EXERCISE GOAL: Reproduce verbatim the rows below, starting with the line that contains "will (458, 1015)." and continuing through the line that contains "Action: 44,381", with both of those lines included.

AVAILABLE RECORDS:
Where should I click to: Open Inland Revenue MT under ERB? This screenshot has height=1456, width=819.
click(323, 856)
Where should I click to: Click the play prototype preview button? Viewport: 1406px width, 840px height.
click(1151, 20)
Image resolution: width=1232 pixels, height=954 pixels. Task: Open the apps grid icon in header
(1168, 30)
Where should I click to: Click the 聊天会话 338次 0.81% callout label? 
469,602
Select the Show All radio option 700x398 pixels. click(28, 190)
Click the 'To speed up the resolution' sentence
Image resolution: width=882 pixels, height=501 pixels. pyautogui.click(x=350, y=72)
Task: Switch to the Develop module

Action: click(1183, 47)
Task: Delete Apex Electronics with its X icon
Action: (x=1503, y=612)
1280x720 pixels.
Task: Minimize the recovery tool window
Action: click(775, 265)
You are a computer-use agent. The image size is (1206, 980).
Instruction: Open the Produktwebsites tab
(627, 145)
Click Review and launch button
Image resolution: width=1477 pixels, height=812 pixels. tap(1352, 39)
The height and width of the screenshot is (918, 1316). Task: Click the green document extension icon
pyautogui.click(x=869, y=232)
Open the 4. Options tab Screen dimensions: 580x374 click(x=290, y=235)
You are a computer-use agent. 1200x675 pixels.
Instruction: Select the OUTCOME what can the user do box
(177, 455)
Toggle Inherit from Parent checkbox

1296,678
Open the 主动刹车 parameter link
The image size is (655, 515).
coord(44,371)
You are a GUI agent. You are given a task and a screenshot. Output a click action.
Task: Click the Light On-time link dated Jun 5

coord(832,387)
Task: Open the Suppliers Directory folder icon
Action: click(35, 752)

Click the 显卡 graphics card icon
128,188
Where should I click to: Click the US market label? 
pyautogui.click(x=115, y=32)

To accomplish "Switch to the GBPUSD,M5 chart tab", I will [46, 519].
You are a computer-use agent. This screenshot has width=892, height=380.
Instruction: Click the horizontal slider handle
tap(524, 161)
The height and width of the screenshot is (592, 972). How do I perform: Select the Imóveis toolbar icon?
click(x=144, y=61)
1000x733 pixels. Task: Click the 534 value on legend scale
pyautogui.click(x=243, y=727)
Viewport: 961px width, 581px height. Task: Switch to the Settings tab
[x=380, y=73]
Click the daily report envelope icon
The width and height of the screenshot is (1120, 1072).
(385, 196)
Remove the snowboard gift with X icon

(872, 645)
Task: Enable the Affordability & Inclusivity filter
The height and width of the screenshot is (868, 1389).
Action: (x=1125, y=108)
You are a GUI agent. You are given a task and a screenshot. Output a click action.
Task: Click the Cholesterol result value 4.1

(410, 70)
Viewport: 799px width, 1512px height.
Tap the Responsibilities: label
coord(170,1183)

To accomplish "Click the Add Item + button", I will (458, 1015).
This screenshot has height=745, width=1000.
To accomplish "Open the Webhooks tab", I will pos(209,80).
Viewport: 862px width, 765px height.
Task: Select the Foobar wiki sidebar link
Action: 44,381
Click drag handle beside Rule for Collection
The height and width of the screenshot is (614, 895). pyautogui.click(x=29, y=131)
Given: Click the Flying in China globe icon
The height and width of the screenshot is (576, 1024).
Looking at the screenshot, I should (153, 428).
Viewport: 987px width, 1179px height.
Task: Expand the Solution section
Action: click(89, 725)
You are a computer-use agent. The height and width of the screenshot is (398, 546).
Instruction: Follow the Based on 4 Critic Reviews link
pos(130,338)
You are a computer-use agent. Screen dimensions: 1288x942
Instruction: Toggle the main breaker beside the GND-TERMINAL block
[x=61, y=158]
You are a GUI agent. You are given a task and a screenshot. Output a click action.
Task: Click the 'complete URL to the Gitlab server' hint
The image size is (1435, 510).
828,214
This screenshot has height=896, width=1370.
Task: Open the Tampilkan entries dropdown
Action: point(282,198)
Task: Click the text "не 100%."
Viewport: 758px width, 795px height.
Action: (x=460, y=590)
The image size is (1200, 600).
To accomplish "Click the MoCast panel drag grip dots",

EXERCISE OUTPUT:
To accomplish "Click the Add Item + button", I will (458, 1015).
This screenshot has height=745, width=1000.
To accomplish "Open the Webhooks tab", I will pos(209,80).
Viewport: 862px width, 765px height.
Task: Select the Foobar wiki sidebar link
Action: 44,381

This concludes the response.